:: Dataset excerpts ::
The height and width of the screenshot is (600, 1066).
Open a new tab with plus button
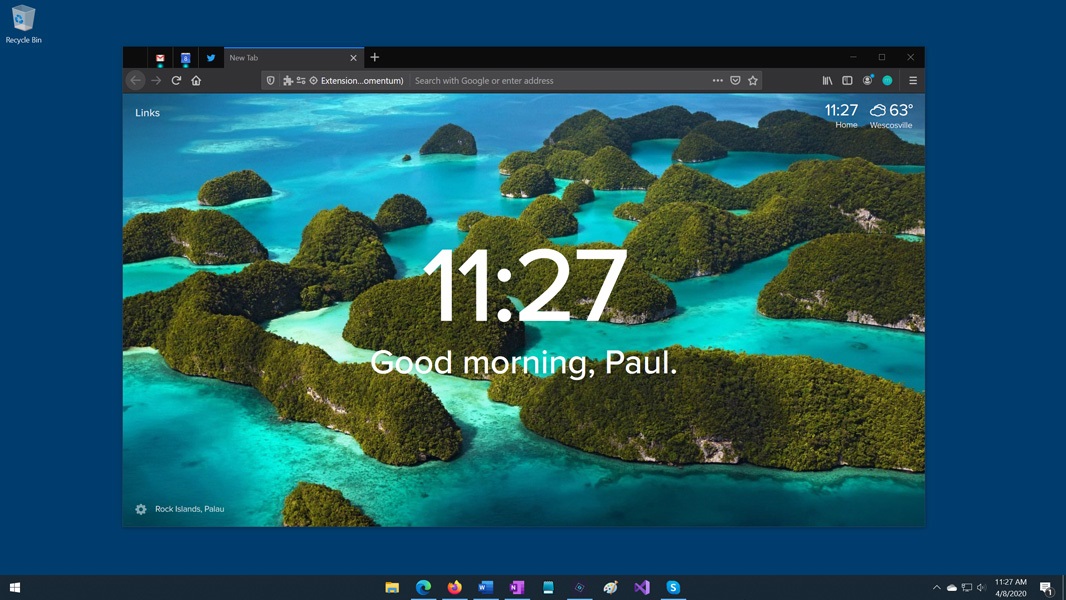pyautogui.click(x=375, y=58)
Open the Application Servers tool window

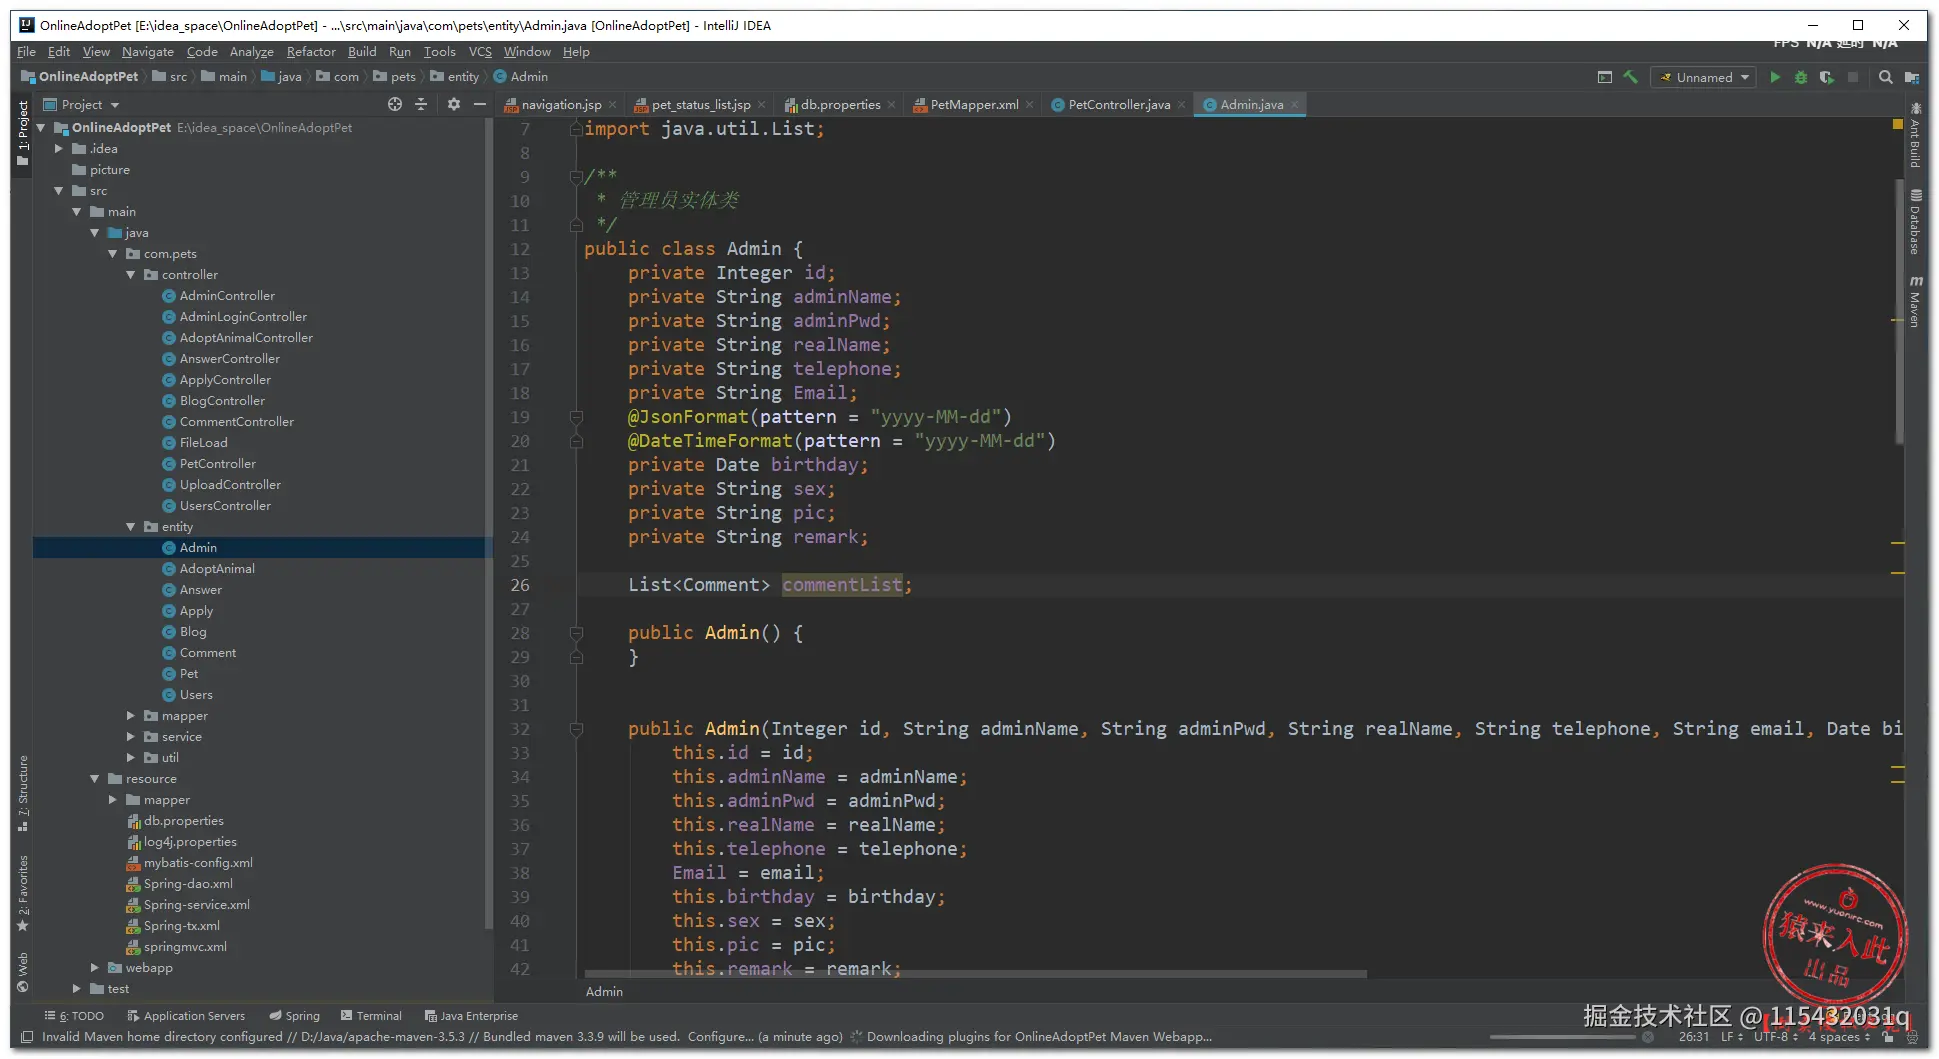pyautogui.click(x=186, y=1016)
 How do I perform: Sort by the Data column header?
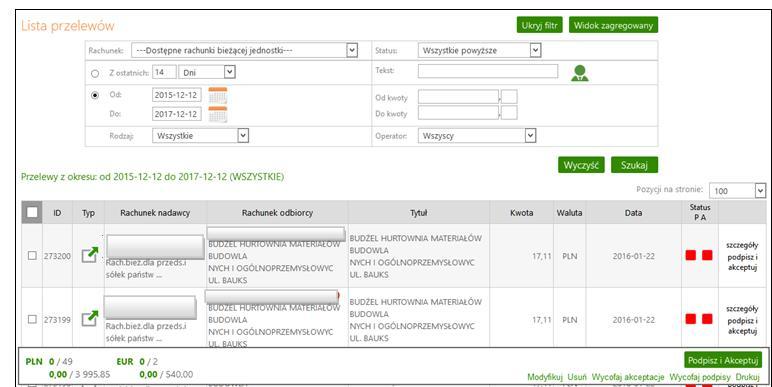point(633,213)
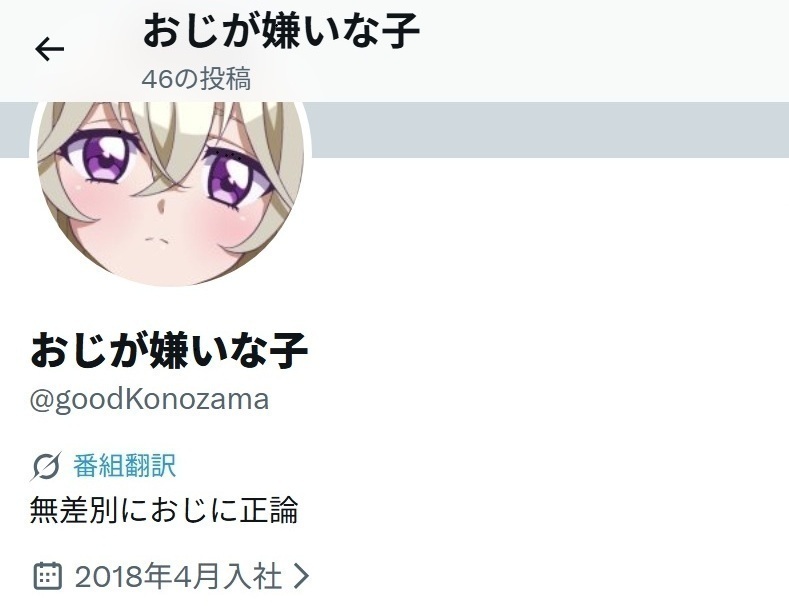Click the bio text 無差別におじに正論
The height and width of the screenshot is (606, 789).
pyautogui.click(x=164, y=510)

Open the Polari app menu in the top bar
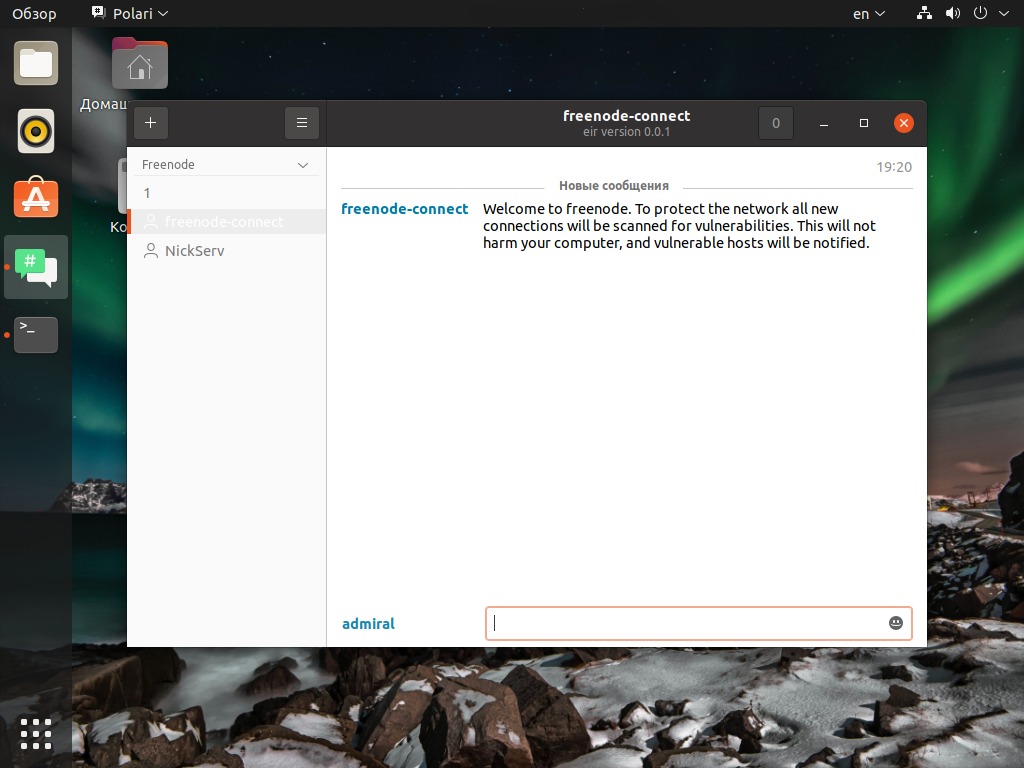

:: Task to carry out ::
The result should be the listing above, restated exactly, with no pictures in it.

:: Exercise output ::
The height and width of the screenshot is (600, 1066).
Open a new tab with plus button
pyautogui.click(x=375, y=58)
Open the Application Servers tool window

pyautogui.click(x=186, y=1016)
 How do I perform: Sort by the Data column header?
point(633,213)
Click the bio text 無差別におじに正論
The height and width of the screenshot is (606, 789).
pyautogui.click(x=164, y=510)

Open the Polari app menu in the top bar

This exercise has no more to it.